What you should do
Word for word, print out all of the data, omitting every image.

Recorded data: Begin

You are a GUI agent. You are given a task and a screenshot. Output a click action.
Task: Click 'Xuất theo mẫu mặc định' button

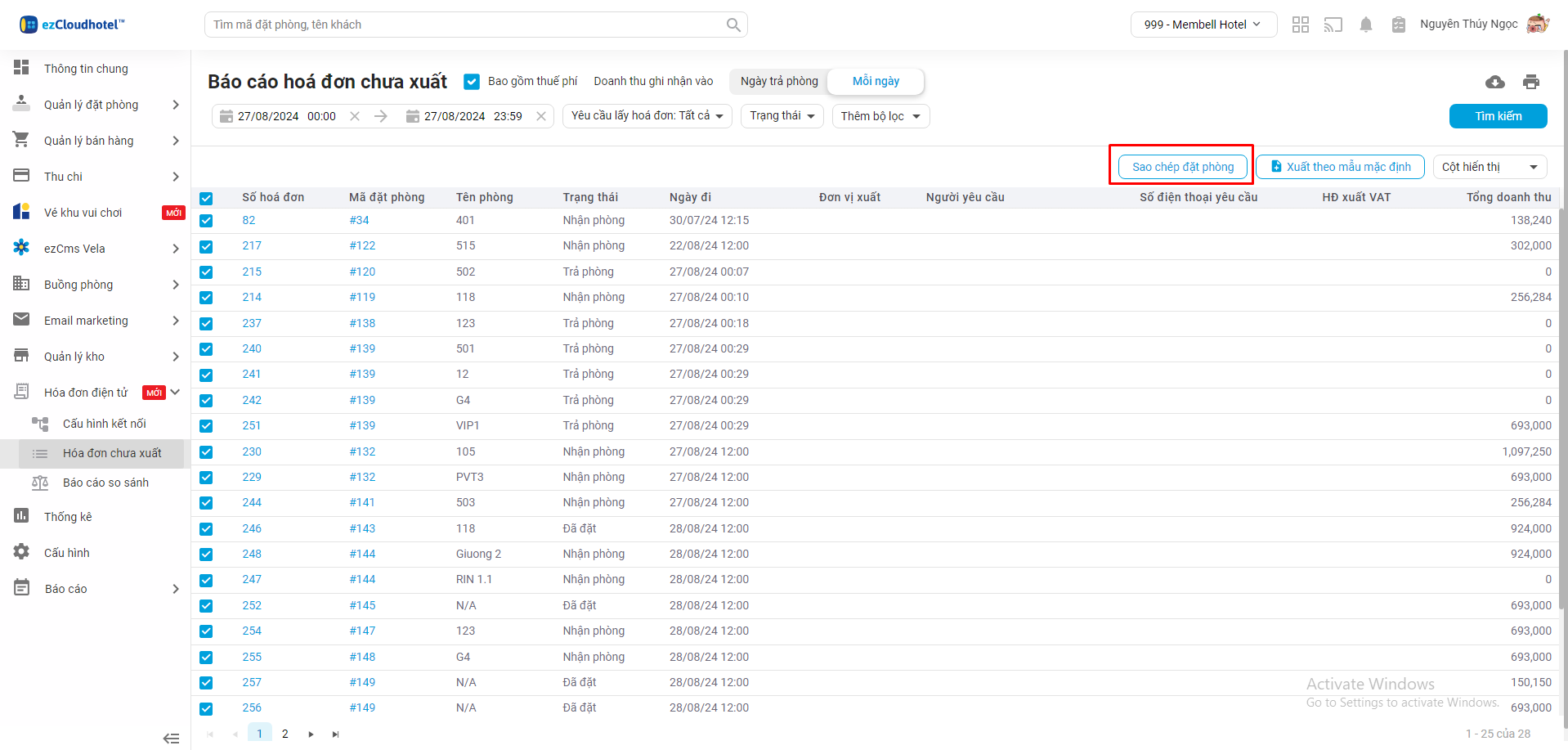pos(1340,167)
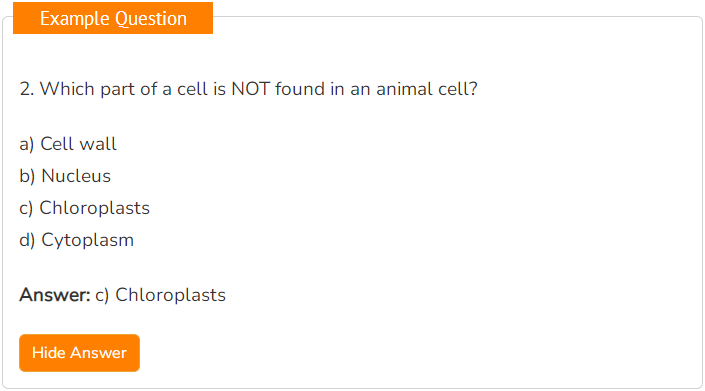Click the letter b) before Nucleus
This screenshot has height=391, width=705.
pos(27,176)
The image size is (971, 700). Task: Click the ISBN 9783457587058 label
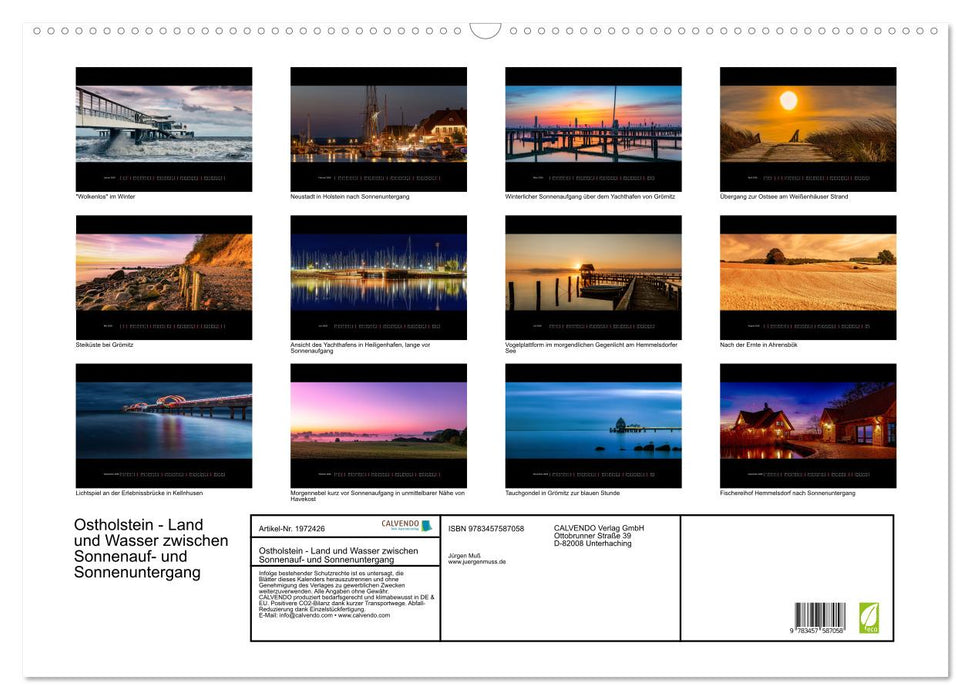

Recorded data: End

Your solution
You are a GUI agent. You are given a task and a screenshot. Output a click action.
Task: Click 'Xuất theo mẫu mặc định' button

pos(1340,167)
Click the letter b) before Nucleus
This screenshot has height=391, width=705.
pos(27,176)
The image size is (971, 700). Task: Click the ISBN 9783457587058 label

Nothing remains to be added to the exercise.